Peristaltic motion of a Casson nanofluid in a vertical layer with suction and injection

Abstract

Inquisitive researchers have studied the movement of peristaltic nanofluids due to the enlightening impact of nanoliquids in various technological and therapeutic fields, particularly in the fluids transport mechanisms known as peristalsis. The Casson fluid belongs to a group of non-Newtonian fluids that, according to a particular stress threshold, exhibit elastic solid behavior before changing to liquid behavior. These fluids are known as viscoelastic fluids and have several uses in engineering, food preparation, drilling and other fields. The Casson nanofluid model is used in this investigation. In order to better understand this, this study examines the peristaltic motion of a Casson nanofluid in a vertical layer with suction/injection. The resulting flow model is successfully simulated under the realistic assumptions of long wavelength and low Reynolds number after obtaining the governing conservation equations.

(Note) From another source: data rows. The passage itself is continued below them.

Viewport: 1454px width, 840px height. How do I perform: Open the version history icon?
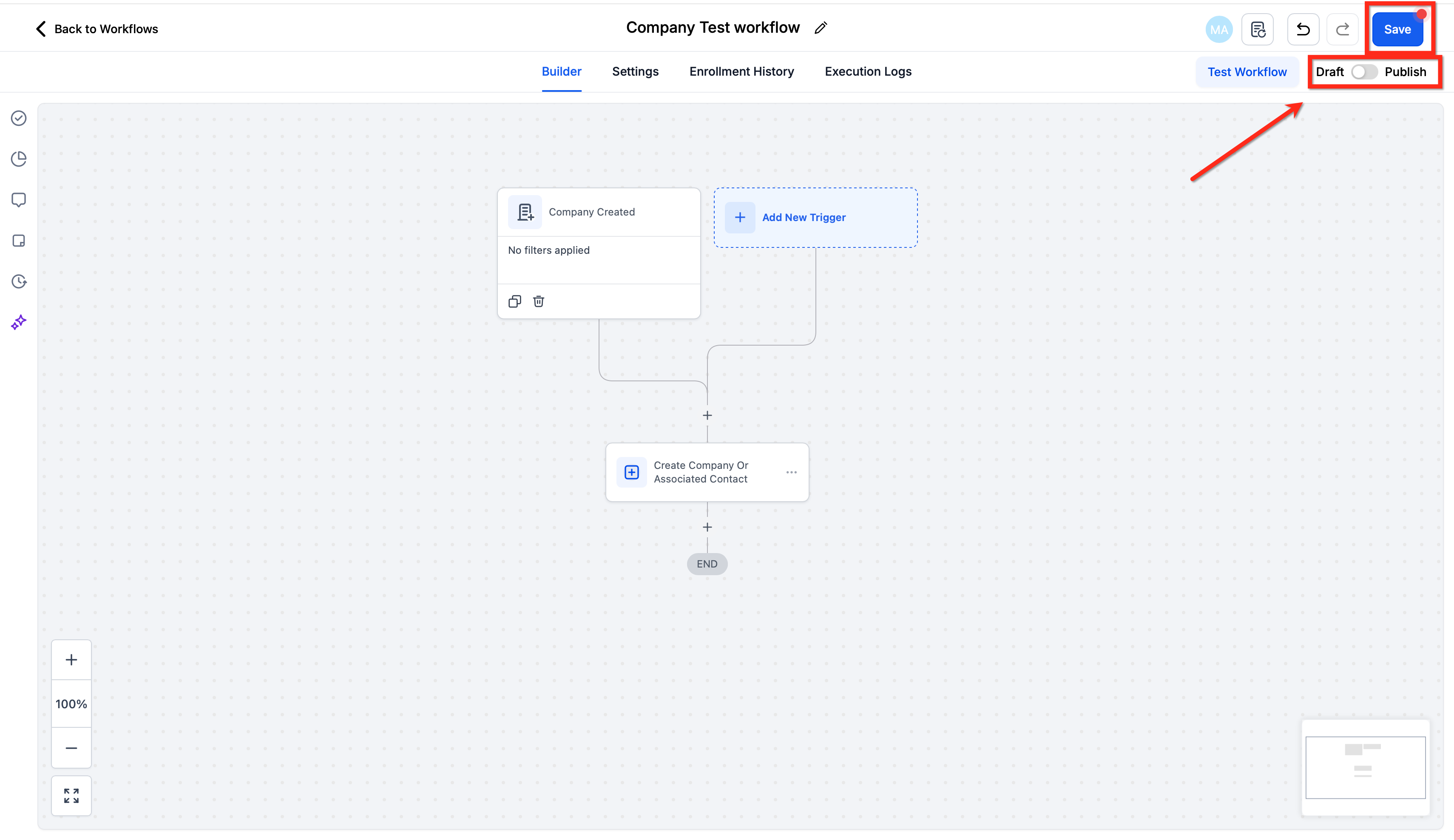(x=1257, y=29)
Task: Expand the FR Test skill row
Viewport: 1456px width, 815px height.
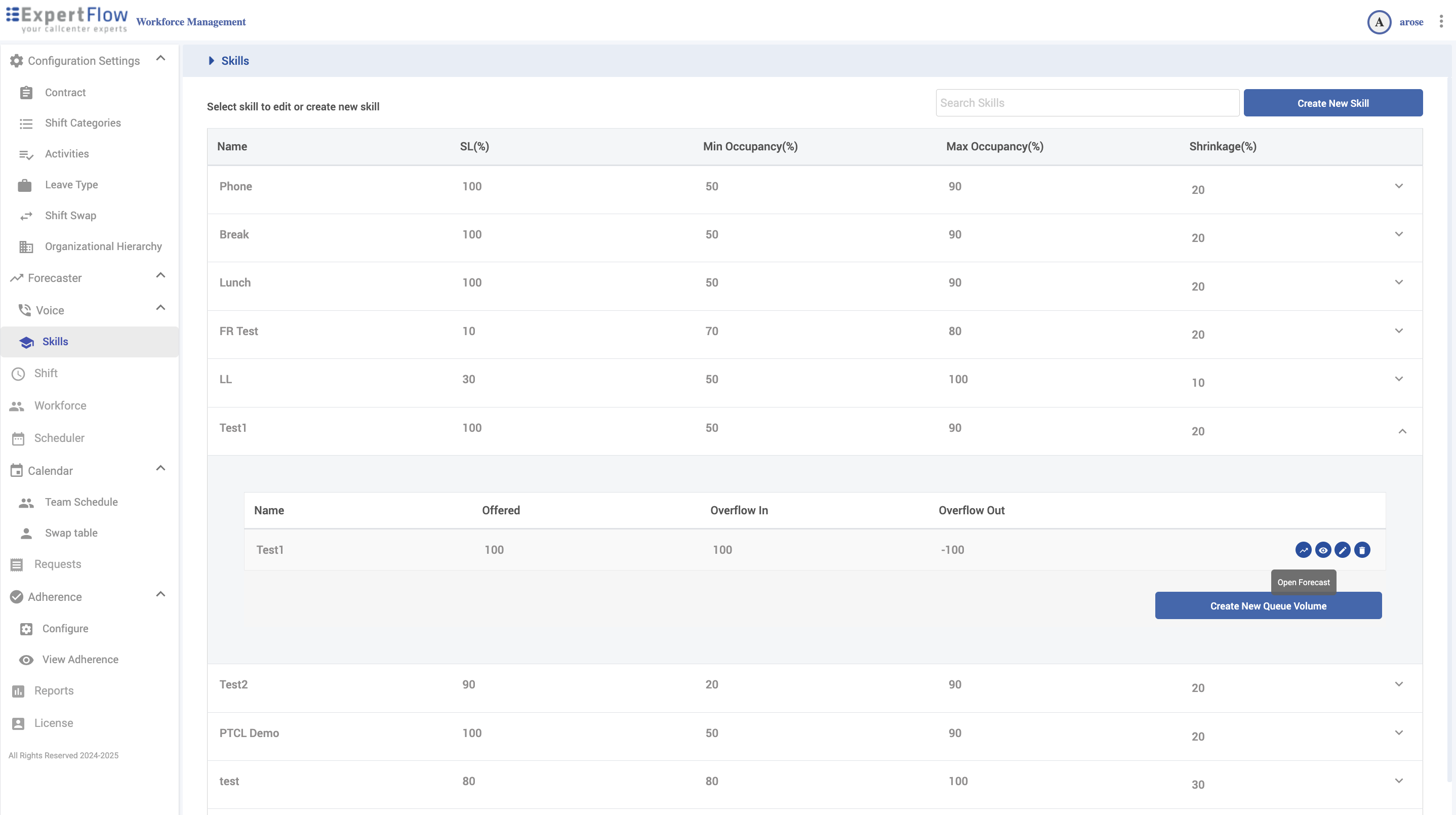Action: [x=1398, y=331]
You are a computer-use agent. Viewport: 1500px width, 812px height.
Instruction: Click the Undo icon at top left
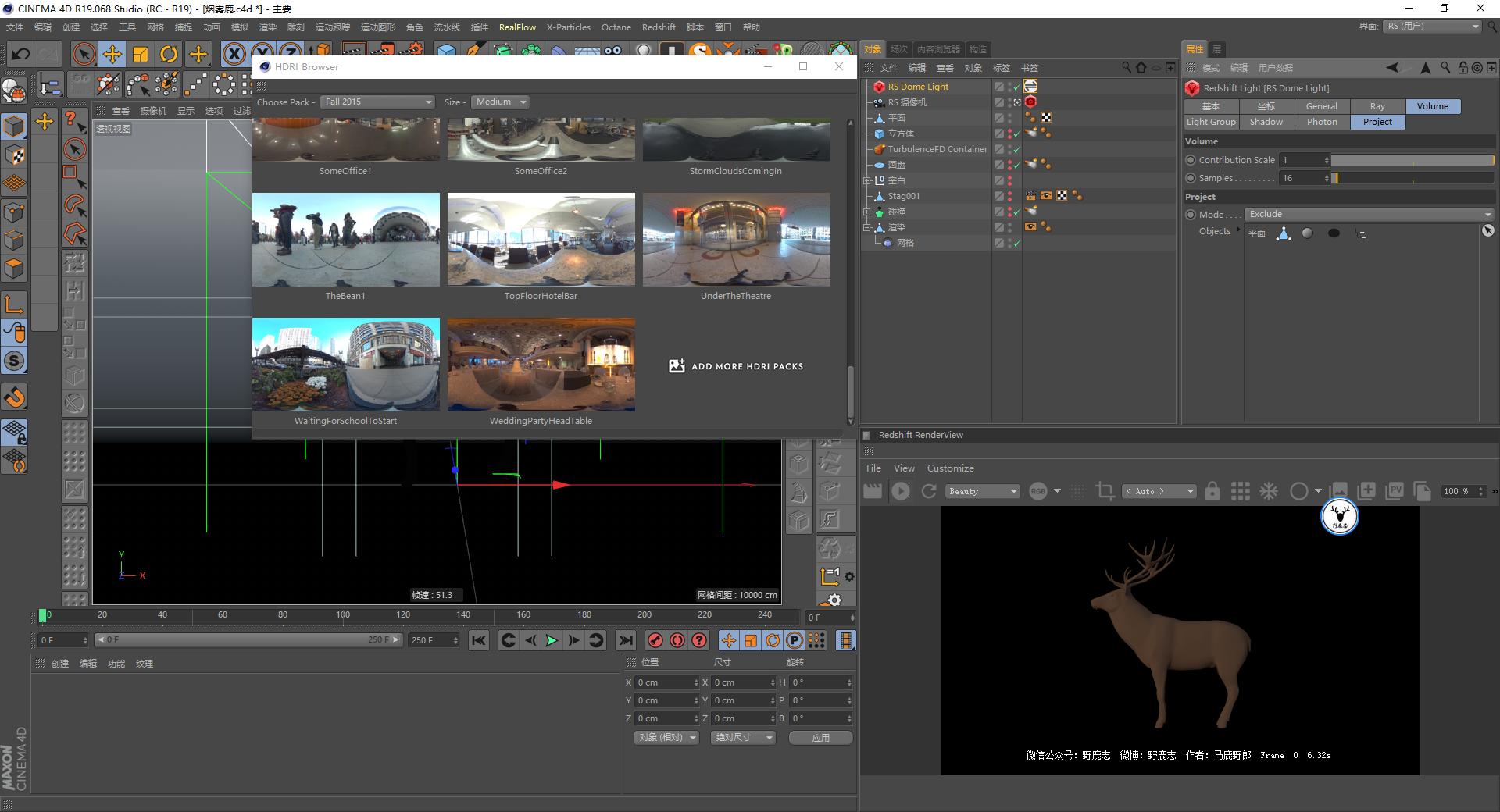(x=20, y=54)
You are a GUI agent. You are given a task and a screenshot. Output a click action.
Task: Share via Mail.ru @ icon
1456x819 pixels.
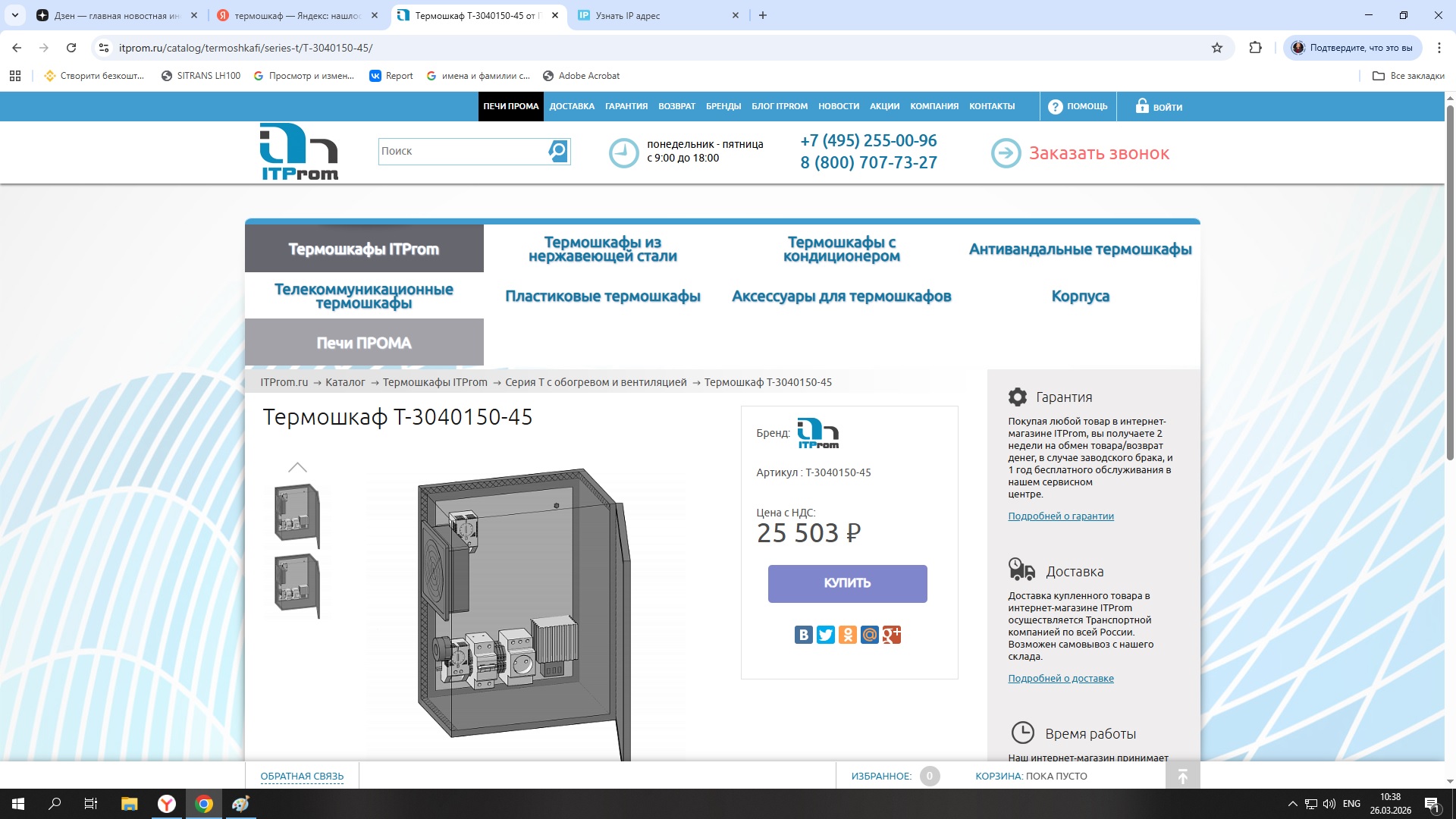point(870,635)
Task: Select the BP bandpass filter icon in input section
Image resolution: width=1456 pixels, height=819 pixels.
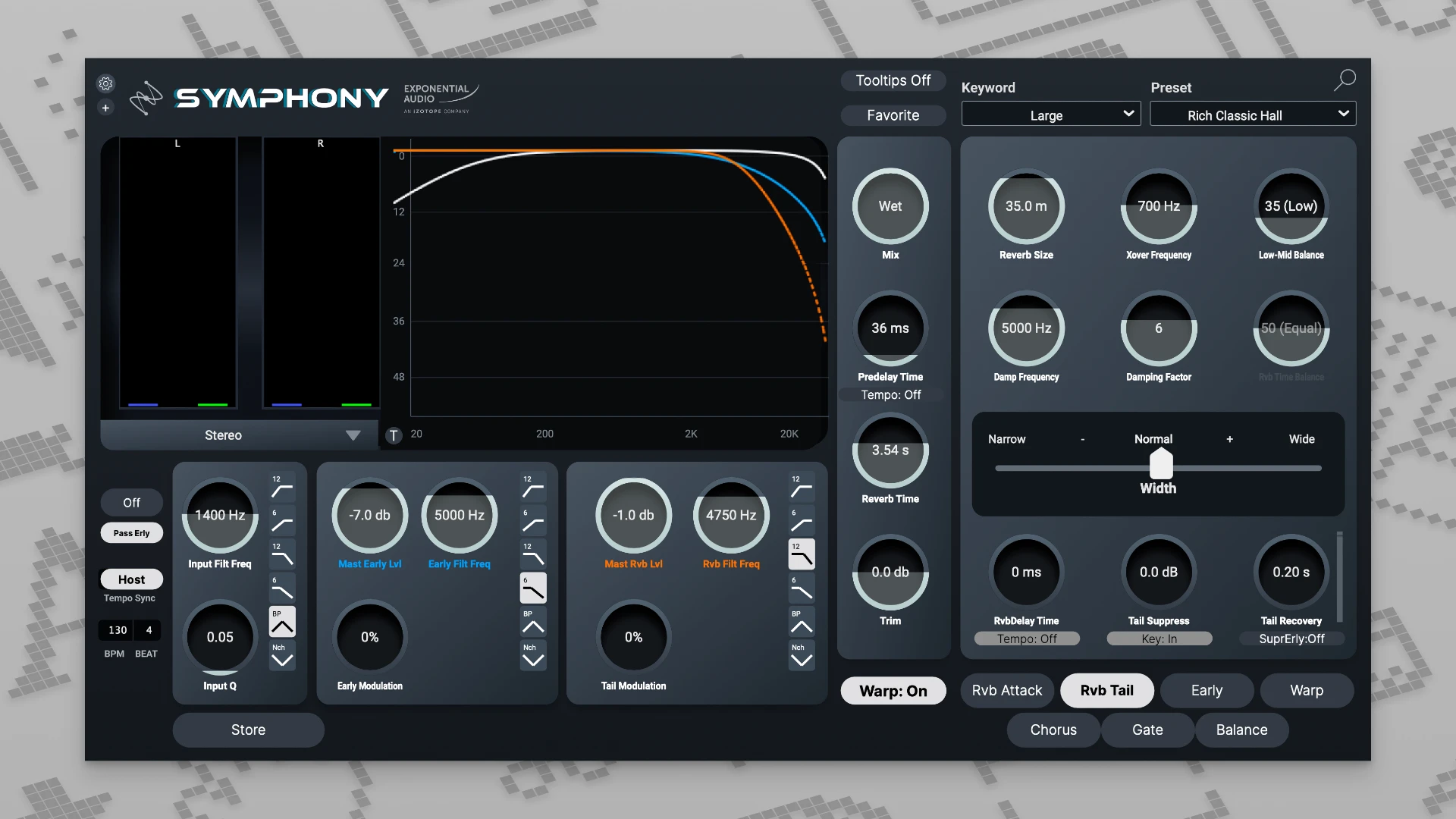Action: 281,621
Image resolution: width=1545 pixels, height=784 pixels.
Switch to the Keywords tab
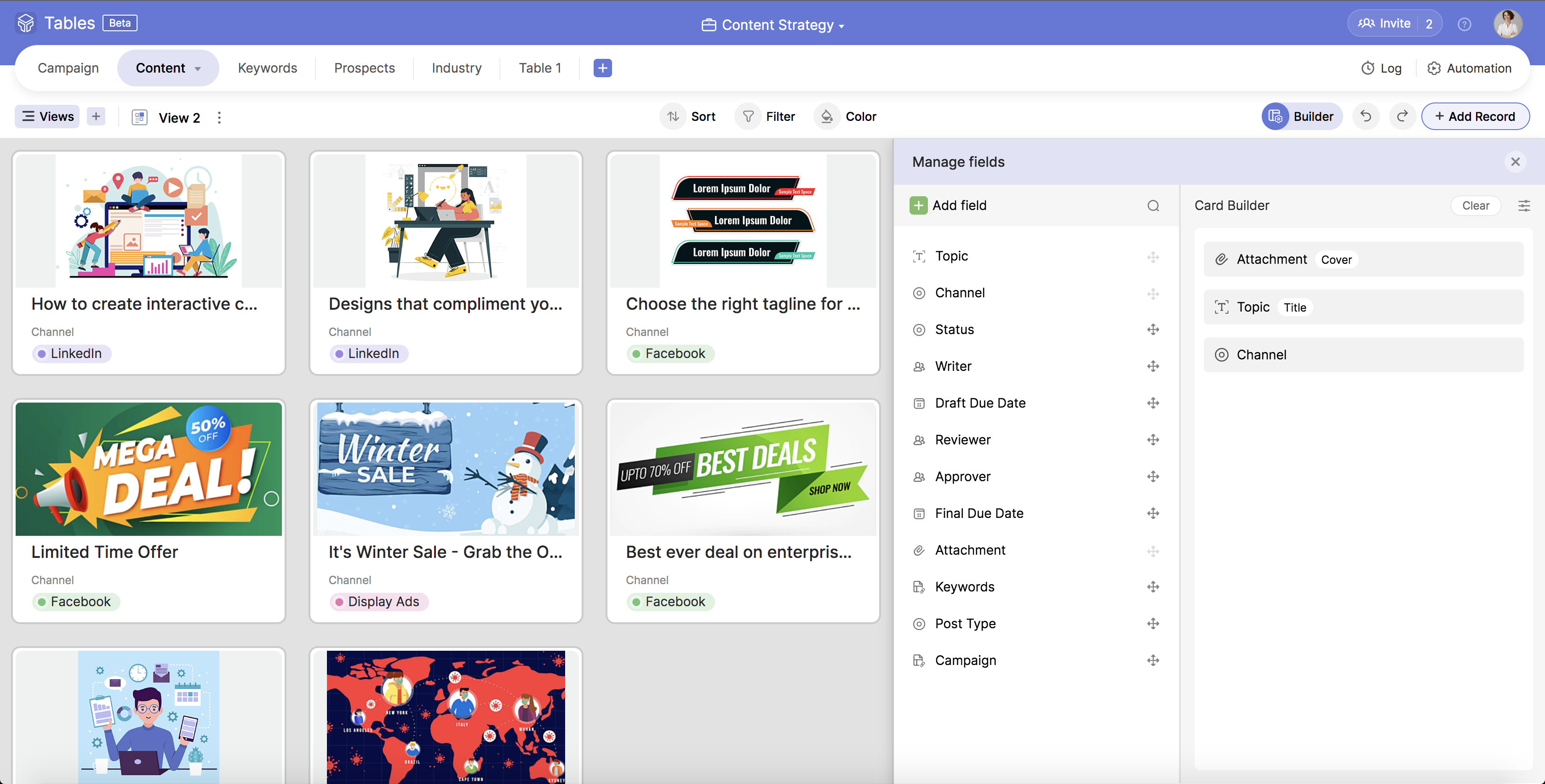(268, 68)
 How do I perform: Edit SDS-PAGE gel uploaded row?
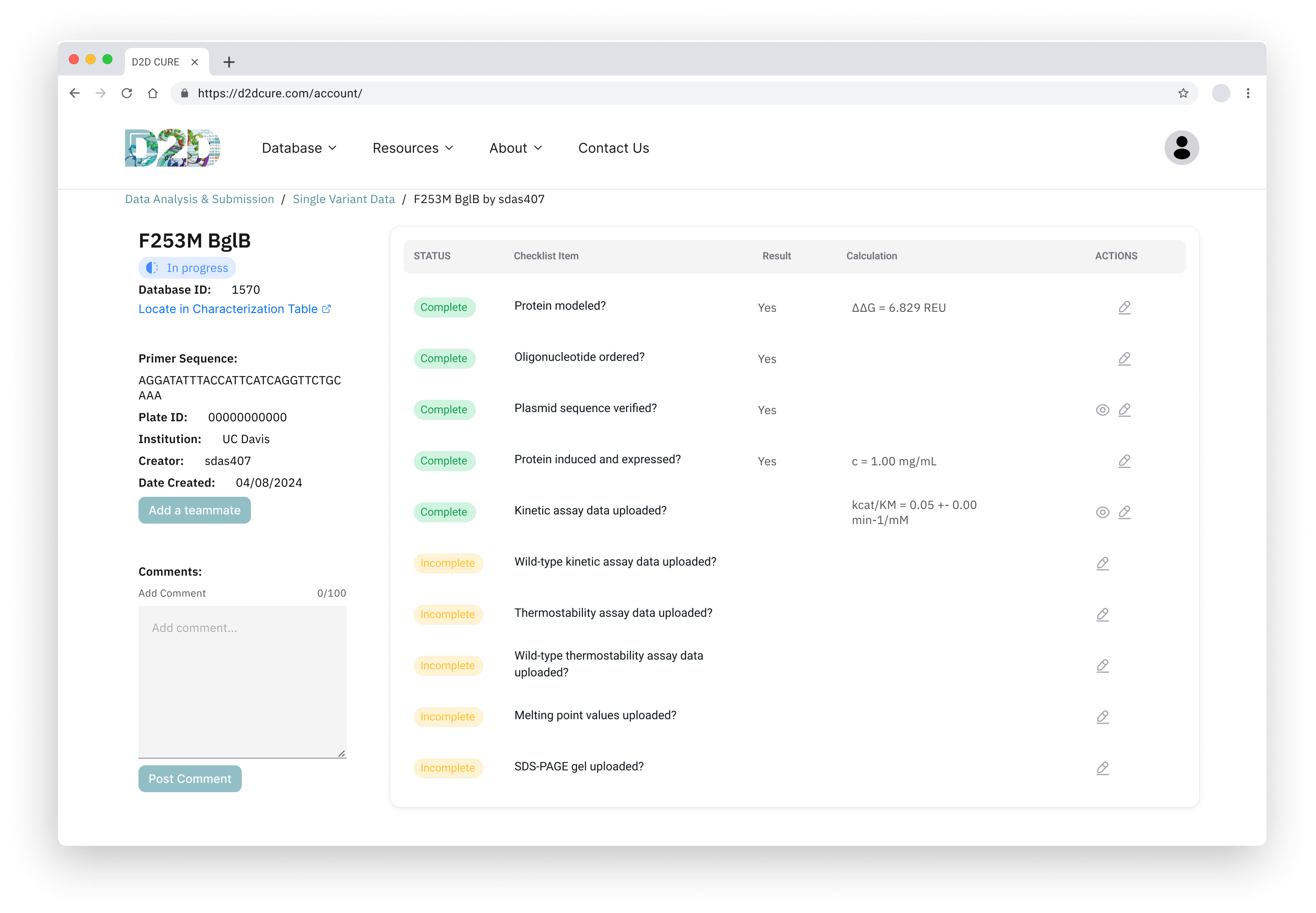coord(1102,768)
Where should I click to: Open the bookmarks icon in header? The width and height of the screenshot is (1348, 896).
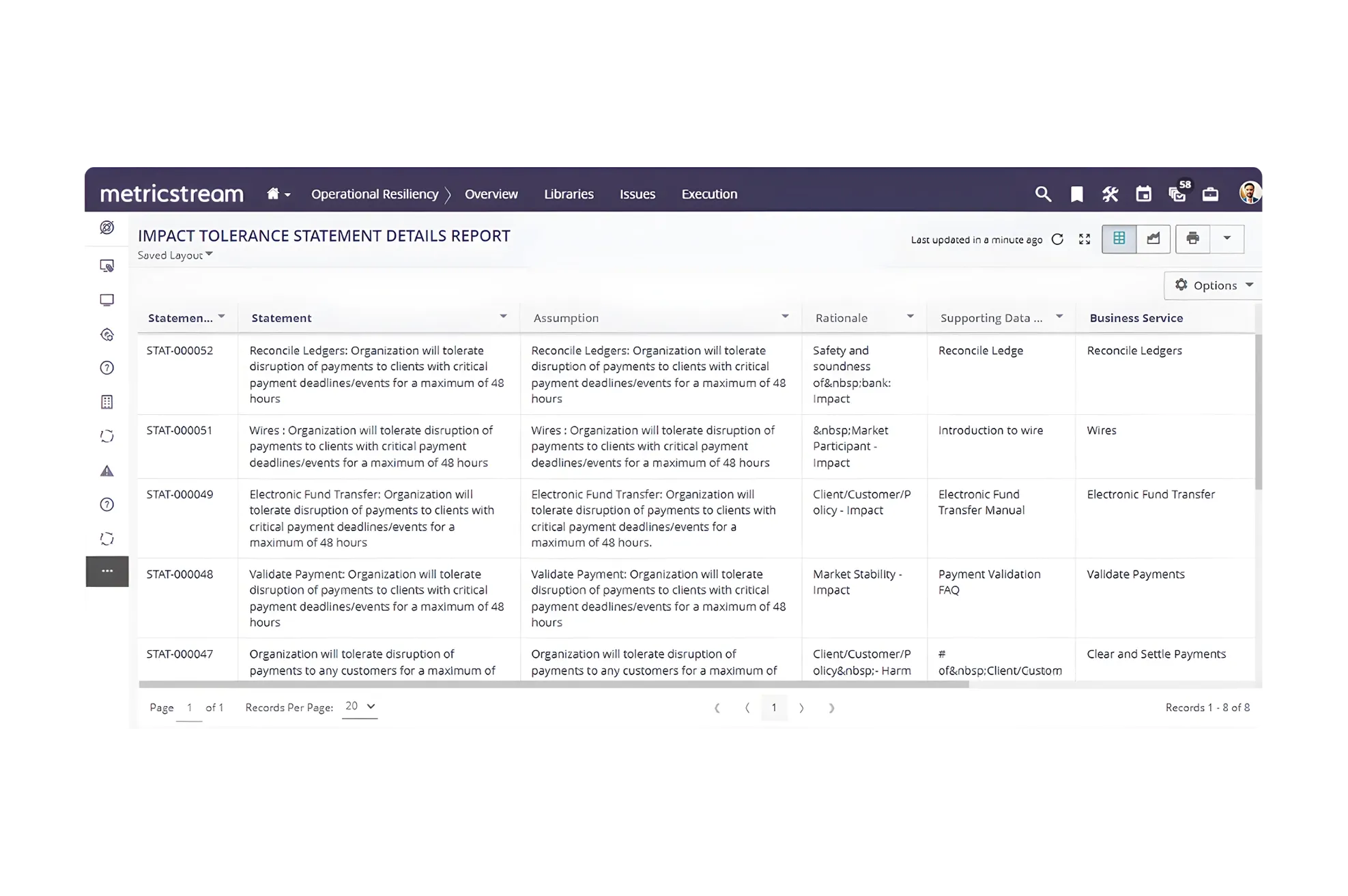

By using workable transformations, the derived partial differential equations are mathematically converted into a dimensionless form. Analytical solutions have been found for the resulting flow problem’s temperature distribution, velocity, pressure rate per wavelength and concentration of nanoparticles. Using Wolfram Mathematica software, the impacts of all physical characteristics on temperature, velocity, concentration fields, pressure rate, frictional force and pressure gradient are graphically studied. The influences of thermophoresis parameter Nt raise the temperature and diminish fluid concentration. By raising the suction and injection parameter k values, the velocity in the directions of x and y is decreased. The pressure rate enhances by raising the Reynolds number and diminishes by enhancing the Grashof number.